▶ Estratto del documento:
Corte di Cassazione ordinanza n. 30807 depositata il 19 ottobre 2022
sentenza di condanna penale elemento di prova – sono suscettibili di essere assoggettati a tributo, ai fini delle imposte dirette come indirette, i profitti illecitamente conseguiti, proprio ai sensi della disposizione normativa indicata
Fatti di causa
1. L’Agenzia delle Entrate, sul fondamento di sentenza definitiva pronunciata ai sensi dell’art. 444 proc. pen., c.d. patteggiamento, da cui emergeva che il contribuente si era ripetutamente appropriato di somme appartenenti alla G. Spa, ritenuta la percezione di profitti illeciti non dichiarati, notificava a D.C. gli avvisi di accertamento n. R8701300556/2009 (anno 2004, insieme con la moglie R.A., essendo presentata dichiarazione stata congiunta), n. R8701300558/2009 (anno 2005) e n. R8701300559/2009 (anno 2006). Il contribuente promuoveva procedura di accertamento con adesione, che sortiva esito negativo.
2. D.C., e R.A. per quanto di competenza, proponevano impugnazione avverso gli atti impositivi innanzi alla Commissione Tributaria Provinciale di Vicenza, sostenendo, tra l’altro, che gli accertamenti tributari non potevano essere fondati sulla sola sentenza di patteggiamento La Ctp riuniva i ricorsi ed osservava che la prova della responsabilità fiscale era stata correttamente desunta dall’Ente impositore dalla sentenza penale di patteggiamento, “non più impugnabile … atteso che il contribuente non aveva provato fatti impeditivi o modificativi od estintivi della pretesa tributaria” (sent. Ctr, p. III). Inconseguenza rigettava i ricorsi riuniti e confermava la validità ed efficacia degli atti impositivi.
3. La sentenza sfavorevole conseguita nel primo grado del giudizio era impugnata dal contribuente e per quanto d’interesse, da R.A., innanzi alla Commissione Tributaria Regionale del Veneto, rinnovando le proprie La Ctr, con articolata motivazione, respingeva i ricorsi riuniti.
4. Avverso la decisione pronunciata dalla Ctr di Venezia-Mestre ha proposto impugnazione per cassazione (il solo) D.C., affidandosi a cinque motivi di ricorso. Resiste mediante controricorso l’Agenzia delle Entrate.
4.1 Con ordinanza interlocutoria n. 35138, dep. 18.11.2021, questa Corte ha richiesto l’integrazione del contraddittorio in favore di R.A. Quindi il ricorrente ha depositato documentazione (sent. Ctr Veneto n. 1265 del 2016, con attestazione cli passaggio in giudicato) con prova della notifica a controparte, nonché memoria.

▶ Dati forniti:
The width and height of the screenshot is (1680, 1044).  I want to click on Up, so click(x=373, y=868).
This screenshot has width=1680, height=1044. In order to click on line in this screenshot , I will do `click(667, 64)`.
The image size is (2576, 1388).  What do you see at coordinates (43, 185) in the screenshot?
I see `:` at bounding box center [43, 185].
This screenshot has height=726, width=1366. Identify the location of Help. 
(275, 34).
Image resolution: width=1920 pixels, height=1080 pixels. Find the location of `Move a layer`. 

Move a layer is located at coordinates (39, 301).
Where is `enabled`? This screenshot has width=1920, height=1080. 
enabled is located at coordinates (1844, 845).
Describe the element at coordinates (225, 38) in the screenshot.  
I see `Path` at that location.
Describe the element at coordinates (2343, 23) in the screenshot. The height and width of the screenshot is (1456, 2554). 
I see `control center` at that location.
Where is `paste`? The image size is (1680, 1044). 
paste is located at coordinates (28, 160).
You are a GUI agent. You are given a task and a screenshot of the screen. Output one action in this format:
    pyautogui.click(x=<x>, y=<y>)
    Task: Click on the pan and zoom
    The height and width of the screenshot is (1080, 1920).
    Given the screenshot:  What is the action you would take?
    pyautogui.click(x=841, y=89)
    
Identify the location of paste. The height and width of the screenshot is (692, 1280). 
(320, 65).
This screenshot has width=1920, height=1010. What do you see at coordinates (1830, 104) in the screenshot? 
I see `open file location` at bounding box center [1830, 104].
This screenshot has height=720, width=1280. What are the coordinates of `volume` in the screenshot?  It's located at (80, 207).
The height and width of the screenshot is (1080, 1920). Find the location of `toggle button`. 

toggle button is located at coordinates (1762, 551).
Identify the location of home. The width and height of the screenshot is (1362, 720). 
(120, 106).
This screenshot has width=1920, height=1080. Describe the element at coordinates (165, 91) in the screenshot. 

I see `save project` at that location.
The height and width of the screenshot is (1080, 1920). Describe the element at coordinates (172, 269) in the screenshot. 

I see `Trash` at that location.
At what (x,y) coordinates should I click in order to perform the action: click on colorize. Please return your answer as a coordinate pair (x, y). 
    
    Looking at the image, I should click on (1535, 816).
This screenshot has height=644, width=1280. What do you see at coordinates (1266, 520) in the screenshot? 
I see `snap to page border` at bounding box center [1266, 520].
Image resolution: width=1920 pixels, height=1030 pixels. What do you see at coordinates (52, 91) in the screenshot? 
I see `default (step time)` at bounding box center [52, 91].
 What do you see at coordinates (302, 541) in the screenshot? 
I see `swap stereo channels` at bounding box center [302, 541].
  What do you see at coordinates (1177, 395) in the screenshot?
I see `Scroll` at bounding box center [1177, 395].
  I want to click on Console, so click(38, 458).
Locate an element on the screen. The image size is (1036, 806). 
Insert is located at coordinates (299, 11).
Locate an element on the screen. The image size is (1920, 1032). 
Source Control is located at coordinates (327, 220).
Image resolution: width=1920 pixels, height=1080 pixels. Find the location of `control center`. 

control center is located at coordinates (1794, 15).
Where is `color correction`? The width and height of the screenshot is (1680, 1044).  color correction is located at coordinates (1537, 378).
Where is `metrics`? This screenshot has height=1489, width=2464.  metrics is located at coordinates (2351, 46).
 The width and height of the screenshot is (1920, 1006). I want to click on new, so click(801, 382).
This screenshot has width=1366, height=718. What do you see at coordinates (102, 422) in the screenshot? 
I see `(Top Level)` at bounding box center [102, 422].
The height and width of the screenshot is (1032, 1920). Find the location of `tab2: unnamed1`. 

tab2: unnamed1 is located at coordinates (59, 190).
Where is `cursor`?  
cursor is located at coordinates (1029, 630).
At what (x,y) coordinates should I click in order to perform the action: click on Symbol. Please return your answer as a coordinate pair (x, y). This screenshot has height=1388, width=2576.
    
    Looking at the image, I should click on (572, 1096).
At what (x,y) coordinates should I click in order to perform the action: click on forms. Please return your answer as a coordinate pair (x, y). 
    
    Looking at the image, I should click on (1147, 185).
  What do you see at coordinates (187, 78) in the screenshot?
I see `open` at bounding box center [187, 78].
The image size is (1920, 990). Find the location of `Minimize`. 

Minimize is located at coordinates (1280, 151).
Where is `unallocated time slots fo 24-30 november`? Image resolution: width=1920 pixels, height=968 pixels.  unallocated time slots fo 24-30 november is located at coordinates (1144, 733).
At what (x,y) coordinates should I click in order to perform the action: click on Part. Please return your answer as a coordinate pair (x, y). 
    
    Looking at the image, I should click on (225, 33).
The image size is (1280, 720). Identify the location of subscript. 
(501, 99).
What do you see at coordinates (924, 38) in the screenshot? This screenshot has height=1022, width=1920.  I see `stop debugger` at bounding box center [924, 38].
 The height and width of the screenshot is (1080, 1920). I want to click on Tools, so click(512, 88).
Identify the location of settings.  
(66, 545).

▶ Compiti:
[1] Secondo l'ordinanza della Cassazione, a quanti motivi di ricorso si è affidato D.C. nell'impugnazione per cassazione?
[2] Per favore, riporta dall'ordinanza della Cassazione il passo che va da "4. Avverso la" fino a "l’Agenzia delle Entrate." compreso.

▶ Risposte:
[1] A cinque motivi di ricorso.

[2]
4. Avverso la decisione pronunciata dalla Ctr di Venezia-Mestre ha proposto impugnazione per cassazione (il solo) D.C., affidandosi a cinque motivi di ricorso. Resiste mediante controricorso l’Agenzia delle Entrate.